ポリシーから実践へ:エイミー・ラフマダンティ博士によるインドネシアにおけるGlobal-PPS

インドネシアでは、薬剤耐性(AMR)との闘いにおいて、Global-PPSが保健省の公式ガイドラインの一部となりました。Global-PPSが実地でどのように適用されているかについてのLicia Limato博士の証言に続き、Amy Rahmadanti博士は、このツールが政策レベルでどのように使用されているかについての洞察を提供します。Rahmadanti博士は保健省の公衆衛生専門家であり、インドネシアにおけるGlobal-PPSの導入に深く関わってきました。. そのツールが、とりわけ、リソースの限られた病院における抗菌薬の使用と耐性のモニタリングの代替手段としてどのように機能するか、また、感染管理(IPC)と抗菌薬耐性(AMR)に関するより広範な国家戦略をどのように支援するかについて、彼女は説明しています。.

ご自身のことや、これまでのご経歴について少しお聞かせいただけますか?

ラフマダンティ博士:「私の名前はエイミー・ラフマダンティです。医師であり、公衆衛生の専門家です。2011年からインドネシア保健省に勤務しており、2024年現在、同省のAMR(薬剤耐性)およびIPC(感染予防・管理)プログラムを担当しています。その前は、病院の認定とケアの質を管理していました。」“

薬剤耐性(AMR)対策がなぜそれほど重要なのか?そして、AMRはインドネシアの公衆衛生にどのように影響するのか?
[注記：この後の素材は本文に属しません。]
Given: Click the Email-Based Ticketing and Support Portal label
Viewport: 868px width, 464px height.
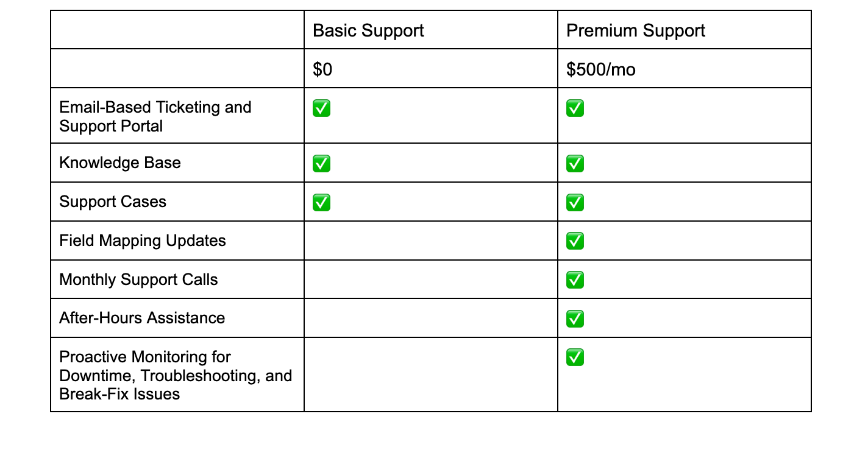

ラフマダンティ医師:「それは 抗菌薬耐性は患者の死亡率・罹患率、および医療サービスのコストを増加させるため、重要である。我々は本件について研究を実施し、AMRを有する患者は入院期間が長いことを発見した。またAMRの経済的影響分析も実施し、医療費の増加、生産性の損失、AMRの経済的負担を示した。”  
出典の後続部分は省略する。